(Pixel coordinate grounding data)
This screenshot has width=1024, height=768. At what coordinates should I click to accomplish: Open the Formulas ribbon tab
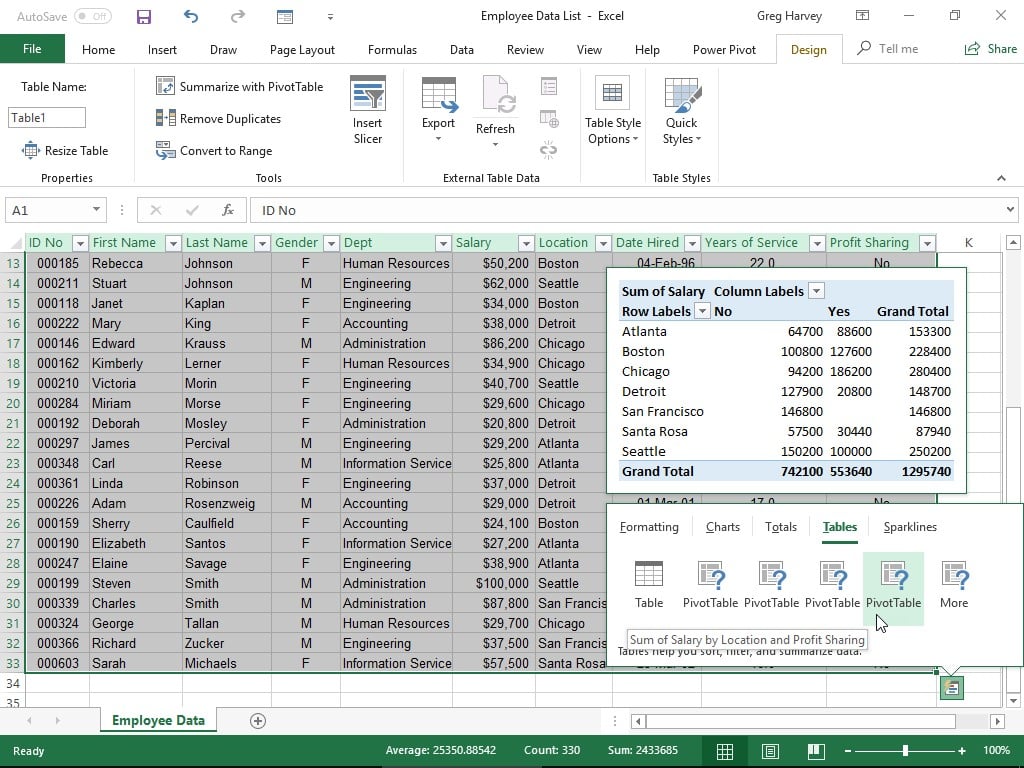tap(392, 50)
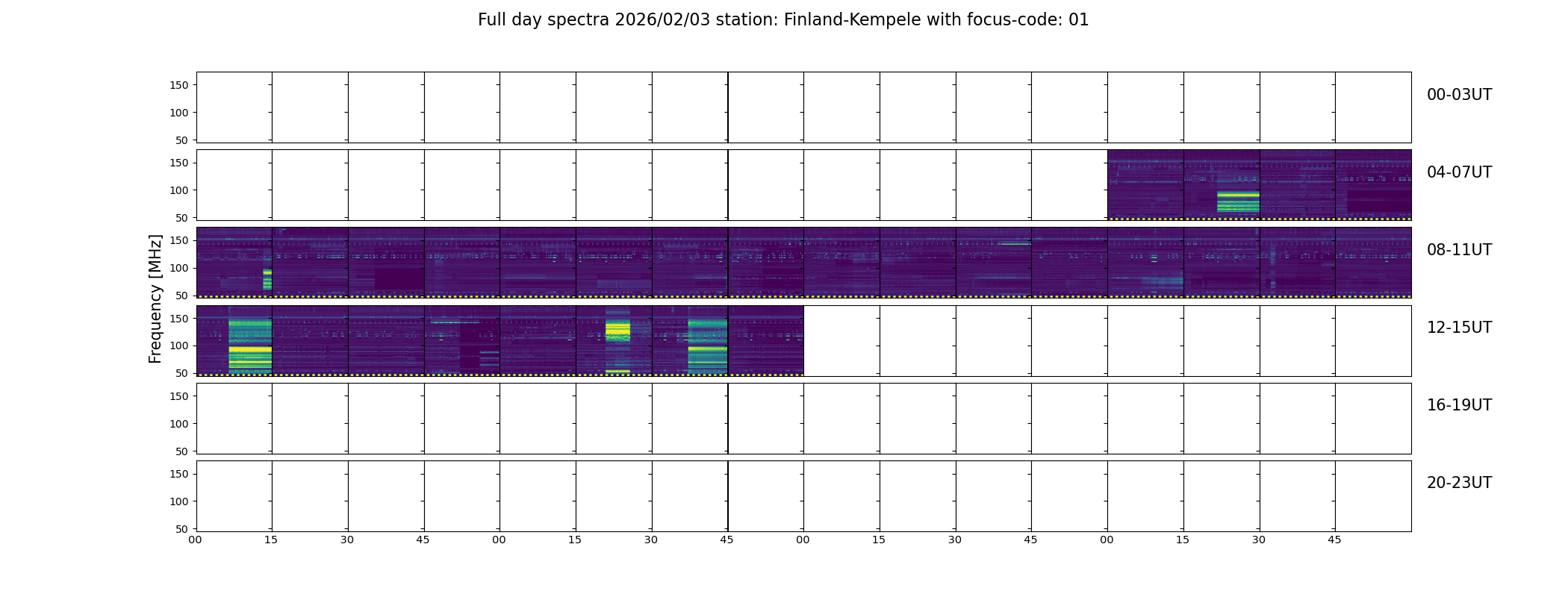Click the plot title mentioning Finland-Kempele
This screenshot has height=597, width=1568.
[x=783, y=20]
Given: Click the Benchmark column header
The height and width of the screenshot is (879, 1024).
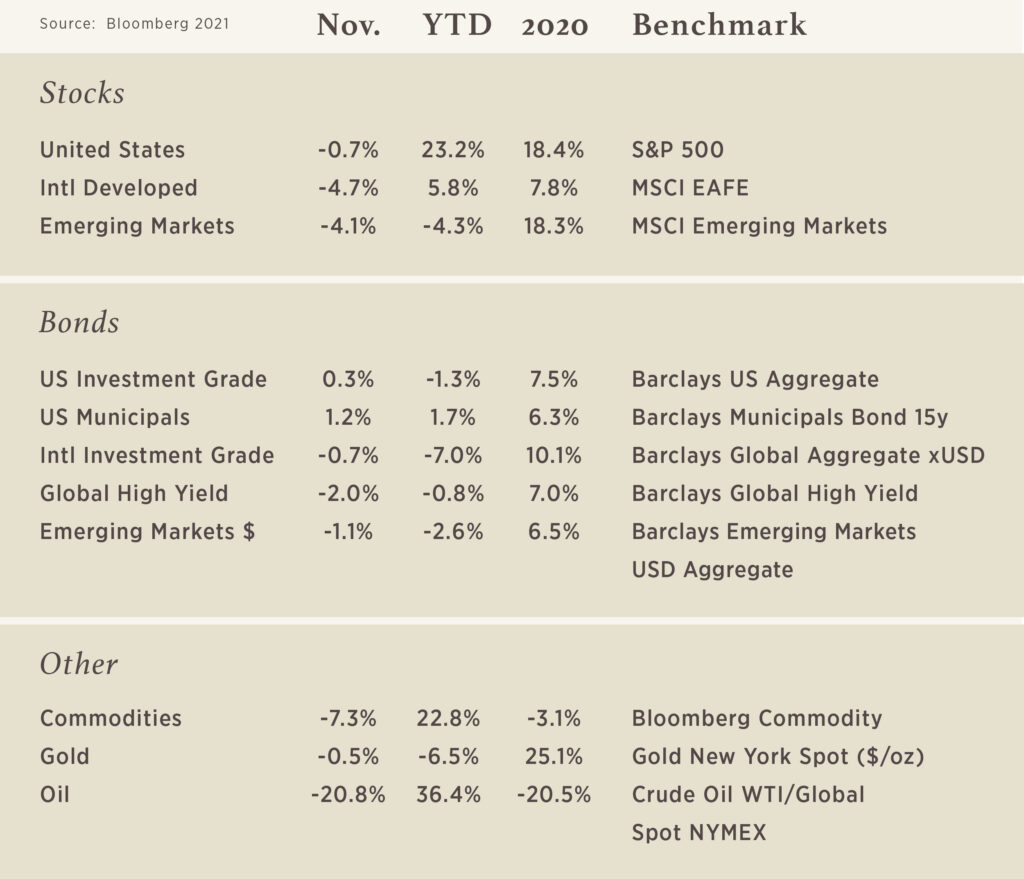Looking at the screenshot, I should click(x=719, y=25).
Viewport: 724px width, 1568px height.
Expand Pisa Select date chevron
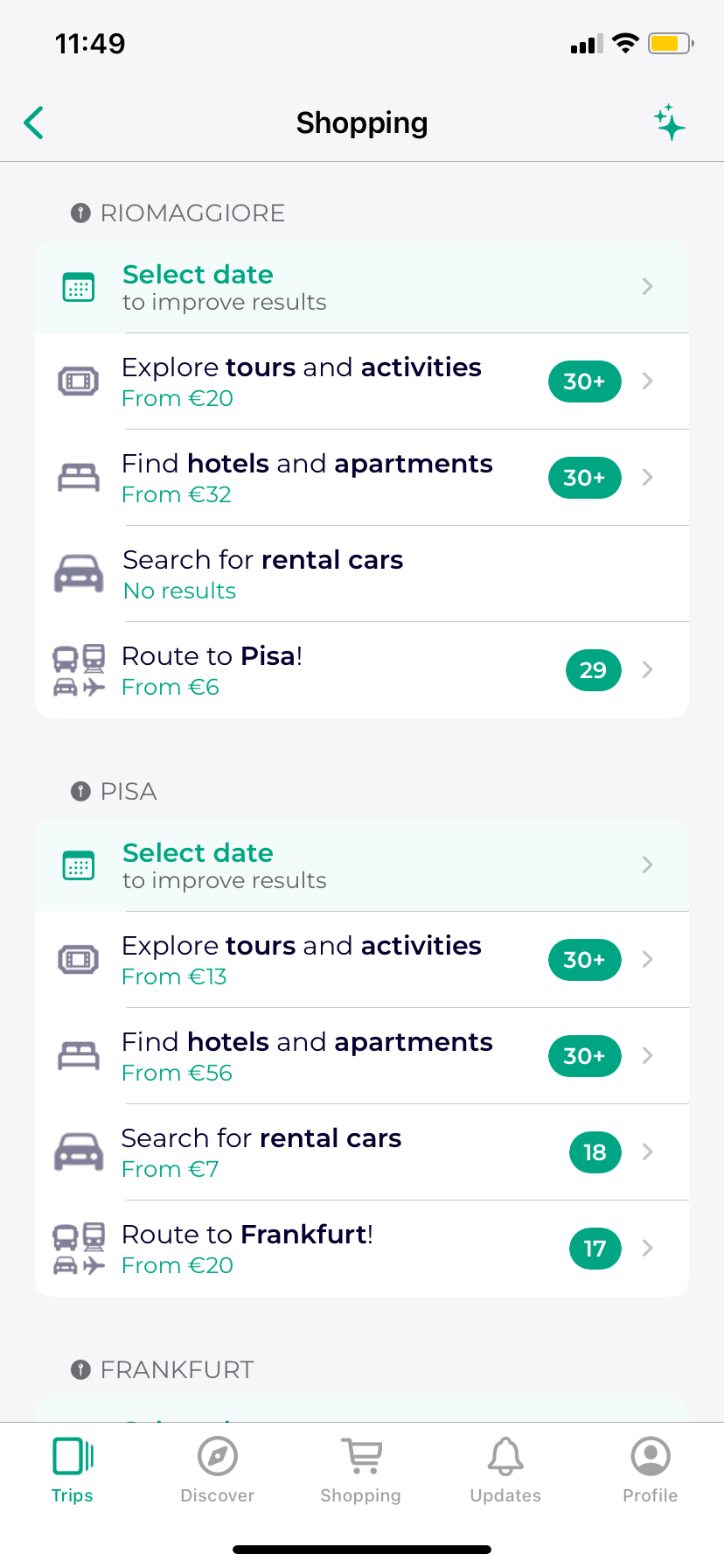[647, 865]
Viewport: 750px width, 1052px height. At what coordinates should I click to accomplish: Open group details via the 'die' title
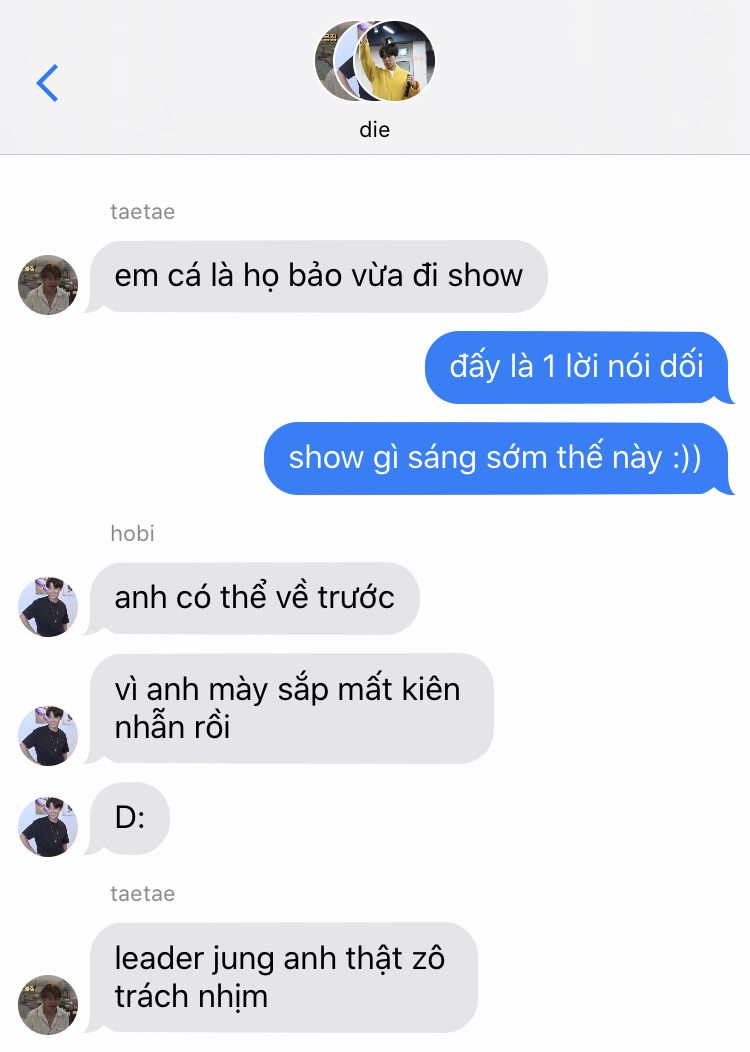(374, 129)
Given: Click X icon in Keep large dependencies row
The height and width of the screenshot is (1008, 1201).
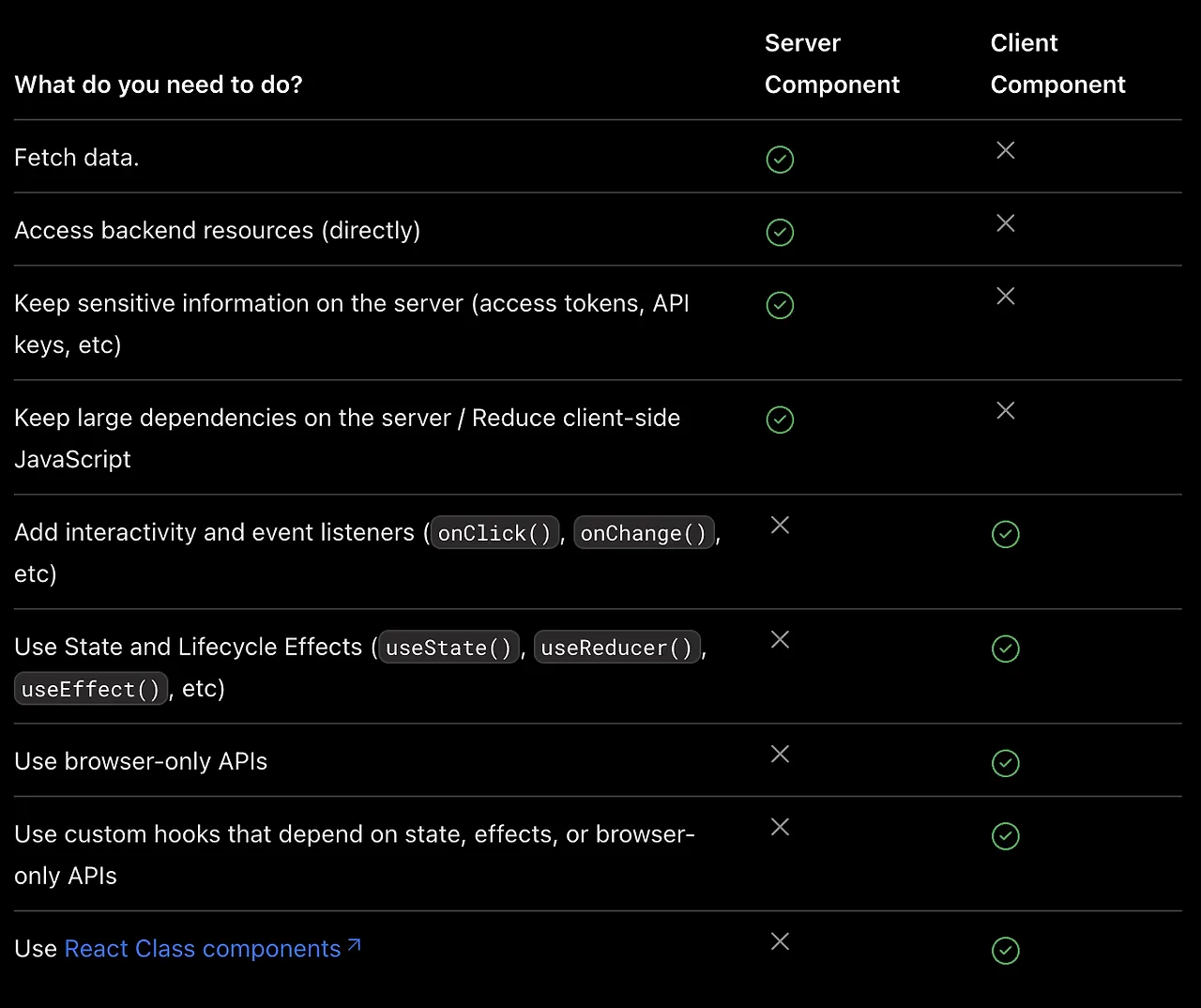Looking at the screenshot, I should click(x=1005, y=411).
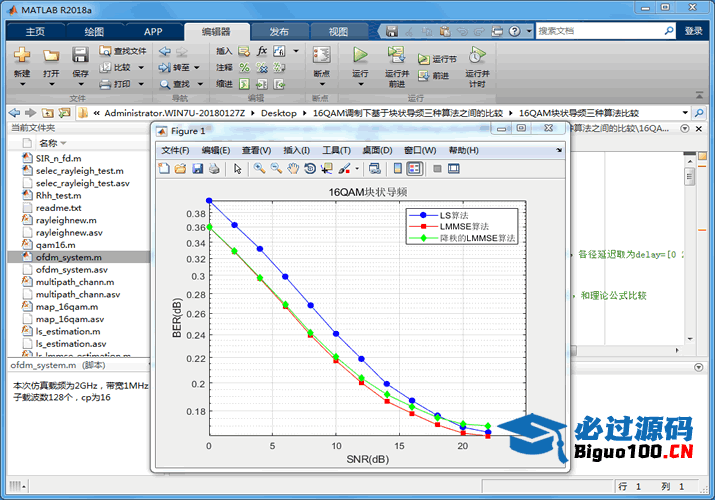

*Task item*
Set down all the entries above verbatim, and include none of the pictures.

*Output below*
This screenshot has width=1024, height=768. At what coordinates should I click to accomplish: Open the Formulas ribbon tab
tap(392, 50)
Click the plot title mentioning Finland-Kempele
This screenshot has height=597, width=1568.
[x=783, y=20]
Given: Click the Benchmark column header
The height and width of the screenshot is (879, 1024).
Looking at the screenshot, I should click(x=719, y=25).
Viewport: 724px width, 1568px height.
Expand Pisa Select date chevron
[647, 865]
Viewport: 750px width, 1052px height. At what coordinates should I click to accomplish: Open group details via the 'die' title
(374, 129)
Given: Click X icon in Keep large dependencies row
The height and width of the screenshot is (1008, 1201).
Looking at the screenshot, I should click(x=1005, y=411).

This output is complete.